Despite an ongoing challenge to the contract awards, Louisiana's health department wants to continue negotiating terms with four companies chosen to manage Medicaid patient care, saying delays could put health services at risk.
Health Secretary Rebekah Gee filed the request Monday with Louisiana's chief procurement officer Paula Tregre, who is reviewing the contract awards to determine if state law was properly followed.
Contract negotiations automatically stalled when two losing bidders for the multibillion-dollar deals formally protested the awards. But Gee is asking to allow her agency to restart its work to move to the new contracts by January.
"This delay has the potential to disrupt and jeopardize the provision of healthcare to more than 1 million of Louisiana's most vulnerable citizens," Cindy Rives, the chief financial officer for the department, wrote on behalf of Gee.
The two companies challenging the contract awards, Louisiana Healthcare Connections and Aetna Better Health, say Gee's claims are at odds with her testimony before a legislative committee. Gee told lawmakers last week that Medicaid patient care wouldn't be interrupted.
At issue are contracts for private companies to oversee care for about 90% of Louisiana's Medicaid enrollees, an estimated 1.5 million people. The contracts are among the largest in state government, accounting for roughly one-quarter of the state's annual operating budget.
Gov. John Bel Edwards' administration chose four companies for new managed care deals slated to start in 2020: three current Medicaid contractors and one new contractor. Five companies currently do the work under deals expiring at the end of this year.
"Absent new contracts, (the health department) will be unable to provide any healthcare services to any Louisiana Medicaid recipients enrolled in managed care after that date," Rives wrote.
Louisiana Healthcare Connections and Aetna Better Health currently have Medicaid managed care contracts with the state, but weren't chosen for new deals.
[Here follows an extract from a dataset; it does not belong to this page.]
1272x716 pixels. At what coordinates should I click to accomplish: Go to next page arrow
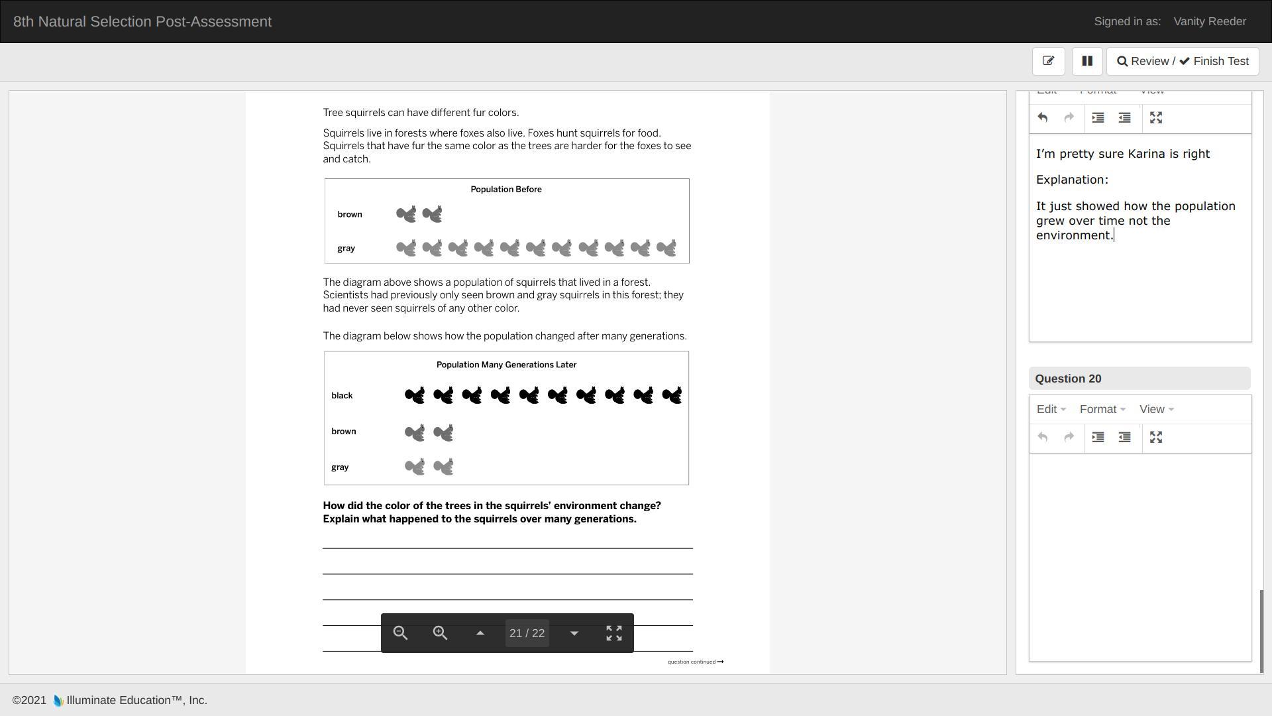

They filed protests Monday, accusing the health department of a biased bid review tainted by conflicts of interest.
The losing bidders want Tregre to keep the department from moving ahead with contract negotiations while protests are pending. In letters to Tregre, the companies argue there's no risk of harm to Medicaid patients and continued work on new deals would damage their legal rights.
Both Aetna and Louisiana Health Care Connections noted that Gee assured state lawmakers, who worried about service disruptions and contract disputes, that "there's not going to be an issue where people have no doctors."
Health department lawyer Stephen Russo told lawmakers the agency could seek emergency contracts to keep current health plans in place if legal protests are ongoing when new contracts are supposed to start. The department, however, told Tregre that could cause "much uncertainty" for the Medicaid program.
More than a half-million Medicaid recipients who receive coverage through Aetna and Louisiana Health Care Connections will have to transfer to new health plans if the contract awards are upheld.
Louisiana Health Care Connections said its patients shouldn't have to "undertake the distressing and time-consuming process" of switching to new plans until legal challenges are complete.
The managed care contracts are similar to arrangements made in private insurance. The state pays a monthly fee for each person enrolled in a health plan with the companies — mostly adults covered by Medicaid expansion, pregnant women and children. The enrollees get services through a network of primary care doctors, specialists and hospitals.